Bergdoll’s broad interests center on modern architectural history with a particular emphasis on France and Germany since 1800. He has organized, curated, and consulted on many landmark exhibitions of nineteenth and twentieth-century architecture, including “Building Collections: Recent Acquisitions of Architecture” opening at MoMA in November 2010; “Rising Currents: Projects for New York’s Waterfront” at MoMA (through October 11, 2010); “Bauhaus 1919-1933: Workshops for Modernity” at MoMA (2009-10); “Home Delivery: Fabricating the Modern Dwelling” at MoMA (2008); “Lost Vanguard: Soviet Modernist Architecture, 1922–32” at MoMA (2007); “Mies in Berlin” at MoMA (2001), with Terence Riley; “Breuer in Minnesota” at the Minneapolis Institute of Arts (2002); “Les Vaudoyer: Une Dynastie d’Architectes at the Musée D’Orsay, Paris (1991); and “Ste. Geneviève/Pantheon; Symbol of Revolutions,” in Paris and at the Canadian Centre for Architecture, Montreal (1989).
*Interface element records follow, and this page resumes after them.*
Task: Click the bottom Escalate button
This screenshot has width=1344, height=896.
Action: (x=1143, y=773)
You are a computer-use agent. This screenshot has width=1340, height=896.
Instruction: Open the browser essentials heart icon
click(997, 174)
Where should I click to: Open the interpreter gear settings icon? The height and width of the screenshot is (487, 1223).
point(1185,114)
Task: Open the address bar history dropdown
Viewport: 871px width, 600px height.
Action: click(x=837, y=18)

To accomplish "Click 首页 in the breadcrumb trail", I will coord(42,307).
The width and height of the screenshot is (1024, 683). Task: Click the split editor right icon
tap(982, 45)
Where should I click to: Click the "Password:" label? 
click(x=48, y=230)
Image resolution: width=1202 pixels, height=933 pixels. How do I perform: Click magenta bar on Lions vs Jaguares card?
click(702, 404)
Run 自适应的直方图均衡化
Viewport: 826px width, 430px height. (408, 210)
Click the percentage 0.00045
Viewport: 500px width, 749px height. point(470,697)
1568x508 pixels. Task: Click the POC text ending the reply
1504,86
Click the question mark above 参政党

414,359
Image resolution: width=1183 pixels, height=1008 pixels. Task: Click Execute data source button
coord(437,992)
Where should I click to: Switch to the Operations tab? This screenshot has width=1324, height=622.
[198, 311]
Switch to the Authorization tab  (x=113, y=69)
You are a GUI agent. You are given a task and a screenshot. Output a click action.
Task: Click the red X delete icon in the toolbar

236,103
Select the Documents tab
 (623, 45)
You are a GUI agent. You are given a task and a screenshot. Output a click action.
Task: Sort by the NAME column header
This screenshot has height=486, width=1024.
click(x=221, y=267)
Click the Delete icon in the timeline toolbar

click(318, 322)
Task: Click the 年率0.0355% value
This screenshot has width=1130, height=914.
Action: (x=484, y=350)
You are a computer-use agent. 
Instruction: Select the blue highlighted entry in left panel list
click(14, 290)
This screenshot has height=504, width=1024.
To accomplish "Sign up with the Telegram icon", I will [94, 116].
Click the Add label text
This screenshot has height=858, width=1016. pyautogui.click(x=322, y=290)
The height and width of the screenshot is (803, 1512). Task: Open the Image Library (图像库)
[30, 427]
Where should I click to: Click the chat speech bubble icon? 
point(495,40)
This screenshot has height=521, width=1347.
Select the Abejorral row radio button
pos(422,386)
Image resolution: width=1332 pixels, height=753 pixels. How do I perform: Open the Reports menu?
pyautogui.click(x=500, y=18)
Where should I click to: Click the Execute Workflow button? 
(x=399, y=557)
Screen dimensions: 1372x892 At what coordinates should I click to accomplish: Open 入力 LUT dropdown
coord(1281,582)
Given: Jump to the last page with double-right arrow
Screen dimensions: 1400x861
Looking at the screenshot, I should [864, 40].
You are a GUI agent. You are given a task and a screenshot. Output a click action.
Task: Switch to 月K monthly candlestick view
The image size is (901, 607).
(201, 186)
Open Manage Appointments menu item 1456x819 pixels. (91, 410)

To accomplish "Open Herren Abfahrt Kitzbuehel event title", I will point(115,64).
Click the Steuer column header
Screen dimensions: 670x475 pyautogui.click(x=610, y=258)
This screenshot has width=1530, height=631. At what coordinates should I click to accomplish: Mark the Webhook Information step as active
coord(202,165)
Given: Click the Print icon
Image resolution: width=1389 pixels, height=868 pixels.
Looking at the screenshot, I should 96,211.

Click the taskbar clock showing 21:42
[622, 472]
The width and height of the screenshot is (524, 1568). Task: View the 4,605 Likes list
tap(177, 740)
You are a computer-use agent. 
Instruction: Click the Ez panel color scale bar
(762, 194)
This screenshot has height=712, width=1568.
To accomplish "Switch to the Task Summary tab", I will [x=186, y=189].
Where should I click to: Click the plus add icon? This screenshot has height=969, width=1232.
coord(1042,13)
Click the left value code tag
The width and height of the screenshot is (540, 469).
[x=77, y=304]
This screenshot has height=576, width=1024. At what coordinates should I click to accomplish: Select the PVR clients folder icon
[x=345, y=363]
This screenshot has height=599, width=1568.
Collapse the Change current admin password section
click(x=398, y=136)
Bergdoll is author or editor of numerous publications including, Bauhaus 1919-1933: Workshops for Modernity (winner of the 2010 Award for Outstanding Exhibition Catalogue, Association of Art Museum Curators); Home Delivery: Fabricating the Modern Dwelling (winner of the 2010 Philip Johnson Book Award, Society of Architectural Historians); Mies in Berlin (winner of the 2002 Philip Johnson Book Award, Society of Architectural Historians and AICA Best Exhibition Award, 2002); Karl Friedrich Schinkel: An Architecture for Prussia (winner of the 1995 AIA Book Award); and Lẻon Vaudoyer: Historicism in the Age of Industry; and European Architecture 1750-1890, both in the Oxford History of Art series. An edited volume, Fragments: Architecture and the Unfinished, was published by Thames and Hudson in 2006.